TASK REQUIREMENTS - Once you find the line that contains "Select Trading in", transcribe it and each line after it through the end of the listing, exactly as written.
───── INFORMATION GIVEN
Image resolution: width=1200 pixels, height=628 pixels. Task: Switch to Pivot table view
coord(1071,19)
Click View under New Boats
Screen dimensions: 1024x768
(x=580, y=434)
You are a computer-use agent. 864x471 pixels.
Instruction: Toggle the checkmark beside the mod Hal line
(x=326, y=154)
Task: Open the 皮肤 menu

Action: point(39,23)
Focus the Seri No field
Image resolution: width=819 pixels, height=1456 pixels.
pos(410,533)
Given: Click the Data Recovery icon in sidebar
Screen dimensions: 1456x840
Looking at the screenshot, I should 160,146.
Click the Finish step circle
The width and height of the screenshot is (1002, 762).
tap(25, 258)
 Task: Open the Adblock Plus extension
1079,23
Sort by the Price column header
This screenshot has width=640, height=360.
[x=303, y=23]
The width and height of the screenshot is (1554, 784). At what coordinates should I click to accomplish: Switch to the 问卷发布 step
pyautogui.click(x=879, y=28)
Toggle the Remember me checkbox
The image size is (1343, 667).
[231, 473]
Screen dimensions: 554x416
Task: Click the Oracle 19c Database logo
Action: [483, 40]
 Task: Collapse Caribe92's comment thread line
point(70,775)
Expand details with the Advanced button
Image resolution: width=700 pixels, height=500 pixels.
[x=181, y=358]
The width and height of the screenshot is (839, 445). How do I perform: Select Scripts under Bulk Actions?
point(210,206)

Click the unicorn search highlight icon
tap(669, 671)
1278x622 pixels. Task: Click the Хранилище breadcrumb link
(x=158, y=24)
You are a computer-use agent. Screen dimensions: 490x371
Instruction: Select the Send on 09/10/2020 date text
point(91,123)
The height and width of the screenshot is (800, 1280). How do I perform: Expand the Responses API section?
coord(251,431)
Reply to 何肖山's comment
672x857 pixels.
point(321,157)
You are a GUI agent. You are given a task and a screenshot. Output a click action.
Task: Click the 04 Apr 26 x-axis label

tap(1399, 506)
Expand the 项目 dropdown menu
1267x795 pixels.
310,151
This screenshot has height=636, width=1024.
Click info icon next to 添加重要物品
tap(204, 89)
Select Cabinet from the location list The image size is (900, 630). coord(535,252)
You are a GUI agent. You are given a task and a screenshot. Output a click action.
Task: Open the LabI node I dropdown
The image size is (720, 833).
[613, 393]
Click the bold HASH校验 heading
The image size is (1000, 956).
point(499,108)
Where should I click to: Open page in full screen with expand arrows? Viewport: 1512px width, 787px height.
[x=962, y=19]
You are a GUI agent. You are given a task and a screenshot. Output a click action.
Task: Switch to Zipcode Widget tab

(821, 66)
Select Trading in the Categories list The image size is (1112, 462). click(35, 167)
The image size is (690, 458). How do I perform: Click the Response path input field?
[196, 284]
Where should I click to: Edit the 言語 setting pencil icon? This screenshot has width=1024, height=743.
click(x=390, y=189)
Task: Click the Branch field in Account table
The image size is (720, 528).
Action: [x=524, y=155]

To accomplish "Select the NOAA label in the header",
──────────
WORKED SOLUTION -
Select Trading in the Categories list The image size is (1112, 462). click(35, 167)
The image size is (690, 458). How do I perform: Click the Response path input field?
[196, 284]
Where should I click to: Edit the 言語 setting pencil icon? This screenshot has width=1024, height=743.
click(x=390, y=189)
Task: Click the Branch field in Account table
The image size is (720, 528).
Action: [x=524, y=155]

To accomplish "Select the NOAA label in the header",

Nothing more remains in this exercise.